Data in this exercise:

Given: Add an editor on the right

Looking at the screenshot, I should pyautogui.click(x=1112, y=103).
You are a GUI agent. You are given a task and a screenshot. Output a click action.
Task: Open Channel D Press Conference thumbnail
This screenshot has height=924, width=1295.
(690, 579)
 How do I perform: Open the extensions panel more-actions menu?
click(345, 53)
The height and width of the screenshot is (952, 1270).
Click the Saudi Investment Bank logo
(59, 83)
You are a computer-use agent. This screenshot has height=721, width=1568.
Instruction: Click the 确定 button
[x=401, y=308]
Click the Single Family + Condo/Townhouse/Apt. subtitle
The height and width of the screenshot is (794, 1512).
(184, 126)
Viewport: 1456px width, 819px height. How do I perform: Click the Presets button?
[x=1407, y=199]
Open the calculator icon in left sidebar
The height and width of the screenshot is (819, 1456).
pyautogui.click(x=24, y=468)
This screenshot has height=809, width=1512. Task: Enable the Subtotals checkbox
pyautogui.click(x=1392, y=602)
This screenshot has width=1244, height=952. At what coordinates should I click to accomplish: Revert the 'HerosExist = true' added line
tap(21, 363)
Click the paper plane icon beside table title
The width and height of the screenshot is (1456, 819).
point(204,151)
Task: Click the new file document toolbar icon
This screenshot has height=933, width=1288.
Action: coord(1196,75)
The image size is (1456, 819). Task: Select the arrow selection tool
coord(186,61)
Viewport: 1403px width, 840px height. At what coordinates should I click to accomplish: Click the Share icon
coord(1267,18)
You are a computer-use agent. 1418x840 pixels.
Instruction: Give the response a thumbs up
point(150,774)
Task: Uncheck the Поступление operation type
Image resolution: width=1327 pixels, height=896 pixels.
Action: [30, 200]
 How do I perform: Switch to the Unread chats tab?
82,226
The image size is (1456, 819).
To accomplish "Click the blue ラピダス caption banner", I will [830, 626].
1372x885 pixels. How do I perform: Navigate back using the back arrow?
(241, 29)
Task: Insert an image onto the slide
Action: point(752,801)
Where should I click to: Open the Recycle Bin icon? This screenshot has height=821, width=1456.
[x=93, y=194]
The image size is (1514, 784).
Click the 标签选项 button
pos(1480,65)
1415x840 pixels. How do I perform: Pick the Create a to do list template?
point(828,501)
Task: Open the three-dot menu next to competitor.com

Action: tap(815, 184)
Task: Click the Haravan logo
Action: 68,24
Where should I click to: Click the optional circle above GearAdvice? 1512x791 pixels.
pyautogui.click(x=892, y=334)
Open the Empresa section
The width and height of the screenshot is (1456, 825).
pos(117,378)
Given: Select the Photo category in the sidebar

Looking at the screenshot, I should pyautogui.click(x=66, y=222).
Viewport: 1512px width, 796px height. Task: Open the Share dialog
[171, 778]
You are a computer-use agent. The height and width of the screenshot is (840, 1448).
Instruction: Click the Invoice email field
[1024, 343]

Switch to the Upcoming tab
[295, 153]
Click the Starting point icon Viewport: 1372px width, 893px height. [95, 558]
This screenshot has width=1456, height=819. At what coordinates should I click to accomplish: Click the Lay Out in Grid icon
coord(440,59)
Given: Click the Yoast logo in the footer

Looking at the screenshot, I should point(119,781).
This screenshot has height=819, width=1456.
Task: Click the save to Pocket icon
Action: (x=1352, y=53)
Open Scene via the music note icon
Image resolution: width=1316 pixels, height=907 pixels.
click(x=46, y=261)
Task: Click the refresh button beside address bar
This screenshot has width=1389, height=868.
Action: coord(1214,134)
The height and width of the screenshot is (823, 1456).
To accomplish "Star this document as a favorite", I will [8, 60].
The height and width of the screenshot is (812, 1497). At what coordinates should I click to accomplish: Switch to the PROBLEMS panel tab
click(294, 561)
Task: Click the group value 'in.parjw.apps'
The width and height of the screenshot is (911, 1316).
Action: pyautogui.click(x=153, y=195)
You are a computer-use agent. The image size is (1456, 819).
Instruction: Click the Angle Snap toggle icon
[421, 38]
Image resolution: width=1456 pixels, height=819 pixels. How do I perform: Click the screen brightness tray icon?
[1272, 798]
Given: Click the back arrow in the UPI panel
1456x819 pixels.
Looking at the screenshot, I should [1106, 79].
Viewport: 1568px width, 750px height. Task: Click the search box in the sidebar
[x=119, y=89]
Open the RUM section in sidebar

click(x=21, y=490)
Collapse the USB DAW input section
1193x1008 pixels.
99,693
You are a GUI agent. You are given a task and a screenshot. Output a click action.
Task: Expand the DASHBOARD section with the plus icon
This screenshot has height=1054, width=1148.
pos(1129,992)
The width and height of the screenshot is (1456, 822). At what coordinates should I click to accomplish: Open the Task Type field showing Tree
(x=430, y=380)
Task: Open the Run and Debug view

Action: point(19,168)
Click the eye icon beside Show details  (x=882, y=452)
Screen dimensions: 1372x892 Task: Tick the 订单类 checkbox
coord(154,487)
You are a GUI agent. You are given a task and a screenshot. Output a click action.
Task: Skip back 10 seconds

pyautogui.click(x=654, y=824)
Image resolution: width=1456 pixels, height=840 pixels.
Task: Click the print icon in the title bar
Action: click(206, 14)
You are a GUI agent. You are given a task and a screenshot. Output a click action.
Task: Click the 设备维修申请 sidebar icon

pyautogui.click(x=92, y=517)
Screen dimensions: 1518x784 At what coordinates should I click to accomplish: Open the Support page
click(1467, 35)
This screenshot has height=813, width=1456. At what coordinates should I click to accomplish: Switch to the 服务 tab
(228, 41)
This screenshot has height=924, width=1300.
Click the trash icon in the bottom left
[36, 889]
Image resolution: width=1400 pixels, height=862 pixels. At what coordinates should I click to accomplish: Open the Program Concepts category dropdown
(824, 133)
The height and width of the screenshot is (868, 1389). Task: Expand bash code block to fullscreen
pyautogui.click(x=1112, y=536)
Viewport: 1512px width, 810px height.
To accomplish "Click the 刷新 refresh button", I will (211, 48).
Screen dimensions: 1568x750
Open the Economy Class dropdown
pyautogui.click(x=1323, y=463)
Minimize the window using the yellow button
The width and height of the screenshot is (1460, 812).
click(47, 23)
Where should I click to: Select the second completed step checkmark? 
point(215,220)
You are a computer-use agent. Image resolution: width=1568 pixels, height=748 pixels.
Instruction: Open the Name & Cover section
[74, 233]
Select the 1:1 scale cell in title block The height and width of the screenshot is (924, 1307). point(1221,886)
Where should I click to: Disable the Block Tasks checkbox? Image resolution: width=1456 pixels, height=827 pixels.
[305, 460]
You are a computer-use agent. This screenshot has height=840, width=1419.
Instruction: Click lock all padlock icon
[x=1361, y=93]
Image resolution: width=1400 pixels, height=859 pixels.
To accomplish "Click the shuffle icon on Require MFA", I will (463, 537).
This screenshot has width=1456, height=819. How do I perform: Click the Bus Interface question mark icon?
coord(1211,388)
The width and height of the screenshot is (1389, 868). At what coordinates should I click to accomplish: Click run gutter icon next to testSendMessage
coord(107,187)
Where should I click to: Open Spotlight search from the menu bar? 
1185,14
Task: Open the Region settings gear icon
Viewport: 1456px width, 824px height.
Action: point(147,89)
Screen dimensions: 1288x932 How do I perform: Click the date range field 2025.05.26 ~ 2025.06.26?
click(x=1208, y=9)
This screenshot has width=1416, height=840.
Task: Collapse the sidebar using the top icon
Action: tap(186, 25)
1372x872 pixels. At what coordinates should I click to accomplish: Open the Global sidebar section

Work task: Copy from the entries above each line in which the string "computer" can be found.

Result below:
You are a computer-use agent. This screenshot has height=721, width=1568.
You are a computer-use agent. 1418x840 pixels.
You are a computer-use agent. The height and width of the screenshot is (840, 1448).
You are a computer-use agent. The image size is (1456, 819).
You are a computer-use agent. Image resolution: width=1568 pixels, height=748 pixels.
You are a computer-use agent. This screenshot has height=840, width=1419.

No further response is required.